_Your objective:_ State the number of lines below in which the word "computer" appears. Nothing else belongs in the answer.

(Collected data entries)

◇ ◇ ◇ ◇

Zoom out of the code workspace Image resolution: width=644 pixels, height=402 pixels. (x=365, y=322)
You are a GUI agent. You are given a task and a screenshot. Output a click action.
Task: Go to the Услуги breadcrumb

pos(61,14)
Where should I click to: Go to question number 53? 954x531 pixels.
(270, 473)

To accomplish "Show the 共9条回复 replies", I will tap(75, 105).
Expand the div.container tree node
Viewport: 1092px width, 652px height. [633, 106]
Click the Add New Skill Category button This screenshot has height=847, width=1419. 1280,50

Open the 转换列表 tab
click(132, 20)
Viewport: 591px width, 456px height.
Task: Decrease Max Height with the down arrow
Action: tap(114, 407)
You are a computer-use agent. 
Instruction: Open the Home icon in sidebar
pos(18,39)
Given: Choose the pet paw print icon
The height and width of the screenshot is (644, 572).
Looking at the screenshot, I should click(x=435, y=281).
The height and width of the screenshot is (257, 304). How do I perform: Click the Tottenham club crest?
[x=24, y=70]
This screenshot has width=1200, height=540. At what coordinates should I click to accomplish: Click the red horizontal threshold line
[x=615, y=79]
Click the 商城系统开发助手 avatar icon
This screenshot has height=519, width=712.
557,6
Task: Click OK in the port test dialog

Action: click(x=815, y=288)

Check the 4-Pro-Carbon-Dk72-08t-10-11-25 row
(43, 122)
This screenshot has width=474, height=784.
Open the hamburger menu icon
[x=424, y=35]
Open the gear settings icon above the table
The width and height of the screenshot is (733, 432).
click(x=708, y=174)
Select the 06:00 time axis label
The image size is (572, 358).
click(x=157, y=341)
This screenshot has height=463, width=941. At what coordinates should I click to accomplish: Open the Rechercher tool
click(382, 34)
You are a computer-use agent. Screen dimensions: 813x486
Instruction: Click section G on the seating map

◇ ◇ ◇ ◇

_Output:_ 2